(Stored items)

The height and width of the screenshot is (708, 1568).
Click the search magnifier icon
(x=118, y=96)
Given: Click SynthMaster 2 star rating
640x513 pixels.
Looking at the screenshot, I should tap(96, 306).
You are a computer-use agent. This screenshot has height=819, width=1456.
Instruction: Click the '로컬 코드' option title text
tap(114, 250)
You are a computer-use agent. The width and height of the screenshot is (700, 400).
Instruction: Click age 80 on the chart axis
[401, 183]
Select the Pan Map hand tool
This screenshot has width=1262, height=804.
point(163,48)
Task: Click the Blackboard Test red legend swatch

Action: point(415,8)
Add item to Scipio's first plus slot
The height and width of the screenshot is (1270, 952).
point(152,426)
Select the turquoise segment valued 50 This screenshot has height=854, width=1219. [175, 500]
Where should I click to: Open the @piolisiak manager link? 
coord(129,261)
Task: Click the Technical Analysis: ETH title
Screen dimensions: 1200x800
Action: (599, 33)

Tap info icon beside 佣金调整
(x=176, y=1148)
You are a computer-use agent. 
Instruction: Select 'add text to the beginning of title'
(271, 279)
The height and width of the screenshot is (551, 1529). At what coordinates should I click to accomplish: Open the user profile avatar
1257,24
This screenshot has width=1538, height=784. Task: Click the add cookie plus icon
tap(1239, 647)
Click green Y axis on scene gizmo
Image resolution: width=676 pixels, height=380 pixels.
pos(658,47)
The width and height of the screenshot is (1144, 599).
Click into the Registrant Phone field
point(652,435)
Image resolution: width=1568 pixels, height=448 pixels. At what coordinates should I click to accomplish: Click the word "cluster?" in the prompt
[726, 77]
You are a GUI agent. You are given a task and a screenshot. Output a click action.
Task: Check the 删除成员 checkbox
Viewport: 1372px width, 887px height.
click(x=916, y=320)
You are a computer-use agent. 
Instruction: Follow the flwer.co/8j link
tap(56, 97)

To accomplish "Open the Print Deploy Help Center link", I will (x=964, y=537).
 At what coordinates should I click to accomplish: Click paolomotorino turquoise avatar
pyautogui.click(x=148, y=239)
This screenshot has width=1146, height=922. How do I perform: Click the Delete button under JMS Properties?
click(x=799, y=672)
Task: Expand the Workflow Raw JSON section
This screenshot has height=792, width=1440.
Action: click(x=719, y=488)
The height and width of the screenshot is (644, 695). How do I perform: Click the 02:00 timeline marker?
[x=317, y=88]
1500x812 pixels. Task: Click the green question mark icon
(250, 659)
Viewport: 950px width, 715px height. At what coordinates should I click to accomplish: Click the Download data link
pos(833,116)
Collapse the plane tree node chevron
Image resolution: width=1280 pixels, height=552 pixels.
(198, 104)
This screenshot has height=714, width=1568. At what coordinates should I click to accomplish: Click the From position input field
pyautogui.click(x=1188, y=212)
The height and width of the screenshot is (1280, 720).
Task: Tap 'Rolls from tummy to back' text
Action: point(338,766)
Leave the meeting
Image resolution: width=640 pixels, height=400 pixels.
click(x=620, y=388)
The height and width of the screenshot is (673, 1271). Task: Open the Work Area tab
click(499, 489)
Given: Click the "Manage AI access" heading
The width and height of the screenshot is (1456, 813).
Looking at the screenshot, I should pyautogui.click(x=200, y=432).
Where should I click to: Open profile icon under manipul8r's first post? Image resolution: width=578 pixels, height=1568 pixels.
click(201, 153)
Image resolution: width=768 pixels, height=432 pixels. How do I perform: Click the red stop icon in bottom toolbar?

## Exercise aim
Reproduce the entries exactly, dropping nothing.

## Task output
The height and width of the screenshot is (708, 1568).
Click the search magnifier icon
(x=118, y=96)
Given: Click SynthMaster 2 star rating
640x513 pixels.
Looking at the screenshot, I should tap(96, 306).
You are a computer-use agent. This screenshot has height=819, width=1456.
Instruction: Click the '로컬 코드' option title text
tap(114, 250)
You are a computer-use agent. The width and height of the screenshot is (700, 400).
Instruction: Click age 80 on the chart axis
[401, 183]
Select the Pan Map hand tool
This screenshot has width=1262, height=804.
point(163,48)
Task: Click the Blackboard Test red legend swatch

Action: point(415,8)
Add item to Scipio's first plus slot
The height and width of the screenshot is (1270, 952).
point(152,426)
Select the turquoise segment valued 50 This screenshot has height=854, width=1219. [175, 500]
Where should I click to: Open the @piolisiak manager link? 
coord(129,261)
Task: Click the Technical Analysis: ETH title
Screen dimensions: 1200x800
Action: (599, 33)

Tap info icon beside 佣金调整
(x=176, y=1148)
You are a computer-use agent. 
Instruction: Select 'add text to the beginning of title'
(271, 279)
The height and width of the screenshot is (551, 1529). At what coordinates should I click to accomplish: Open the user profile avatar
1257,24
This screenshot has width=1538, height=784. Task: Click the add cookie plus icon
tap(1239, 647)
Click green Y axis on scene gizmo
Image resolution: width=676 pixels, height=380 pixels.
pos(658,47)
The width and height of the screenshot is (1144, 599).
Click into the Registrant Phone field
point(652,435)
Image resolution: width=1568 pixels, height=448 pixels. At what coordinates should I click to accomplish: Click the word "cluster?" in the prompt
[726, 77]
You are a GUI agent. You are given a task and a screenshot. Output a click action.
Task: Check the 删除成员 checkbox
Viewport: 1372px width, 887px height.
click(x=916, y=320)
You are a computer-use agent. 
Instruction: Follow the flwer.co/8j link
tap(56, 97)

To accomplish "Open the Print Deploy Help Center link", I will (x=964, y=537).
 At what coordinates should I click to accomplish: Click paolomotorino turquoise avatar
pyautogui.click(x=148, y=239)
This screenshot has width=1146, height=922. How do I perform: Click the Delete button under JMS Properties?
click(x=799, y=672)
Task: Expand the Workflow Raw JSON section
This screenshot has height=792, width=1440.
Action: click(x=719, y=488)
The height and width of the screenshot is (644, 695). How do I perform: Click the 02:00 timeline marker?
[x=317, y=88]
1500x812 pixels. Task: Click the green question mark icon
(250, 659)
Viewport: 950px width, 715px height. At what coordinates should I click to accomplish: Click the Download data link
pos(833,116)
Collapse the plane tree node chevron
Image resolution: width=1280 pixels, height=552 pixels.
(198, 104)
This screenshot has height=714, width=1568. At what coordinates should I click to accomplish: Click the From position input field
pyautogui.click(x=1188, y=212)
The height and width of the screenshot is (1280, 720).
Task: Tap 'Rolls from tummy to back' text
Action: point(338,766)
Leave the meeting
Image resolution: width=640 pixels, height=400 pixels.
click(x=620, y=388)
The height and width of the screenshot is (673, 1271). Task: Open the Work Area tab
click(499, 489)
Given: Click the "Manage AI access" heading
The width and height of the screenshot is (1456, 813).
Looking at the screenshot, I should pyautogui.click(x=200, y=432).
Where should I click to: Open profile icon under manipul8r's first post? Image resolution: width=578 pixels, height=1568 pixels.
click(201, 153)
Image resolution: width=768 pixels, height=432 pixels. How do I perform: Click the red stop icon in bottom toolbar?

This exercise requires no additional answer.